Признание было обещающим, и Братилов навострил ухо.
— А что еще надо?
— А что надо всем? А что надо вам?
Миледи словно бы не признала Алексея, разговаривала с ним, как с чужим, натянуто, с принудиловкой, и Братилов невольно подхватился под этот тон и стал играть постороннего человека; находит же порою такая блажь на мужика, и тогда мысли приходят самые завиральные, а слова легкие, гулевые, необязательные, с прибауткой и прихохонькой.
— Мне что надо? Ну, бега… лошадиные, конечно. И танцы, тело к телу, ну и ресторан чтобы, или на природу, обнажиться там. Что? Да не так вы поняли. Не растелешиться, а духовно освободиться…
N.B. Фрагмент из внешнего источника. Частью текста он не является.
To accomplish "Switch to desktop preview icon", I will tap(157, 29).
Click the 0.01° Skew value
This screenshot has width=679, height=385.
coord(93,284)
— Поете вы ладно. Наловчились. Со всеми так?
— Аха…
— То и видно. Ну, мне некогда. — В усталом хриплом голосе послышался вызов. Нервенная невидимая паутинка, что натянулась меж ними, зазвенела, готовая лопнуть. Миледи не принимала пустой говорильни, где многое недоговаривалось, как бы провисало в воздухе: телефонной беседою Миледи как бы изменяла мужу, а этого она делать не хотела. Душа стеснялась даже по телефону перебрасываться чувствами, как детским надувным шариком.